(AVAILABLE DATA)

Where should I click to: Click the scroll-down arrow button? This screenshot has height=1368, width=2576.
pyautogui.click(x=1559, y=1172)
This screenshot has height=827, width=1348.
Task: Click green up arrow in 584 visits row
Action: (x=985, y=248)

(End AVAILABLE DATA)

Without leaving anything out, quote all the data.

FINAL ANSWER:
Where should I click to: Click the scroll-down arrow button? This screenshot has height=1368, width=2576.
pyautogui.click(x=1559, y=1172)
This screenshot has height=827, width=1348.
Task: Click green up arrow in 584 visits row
Action: (x=985, y=248)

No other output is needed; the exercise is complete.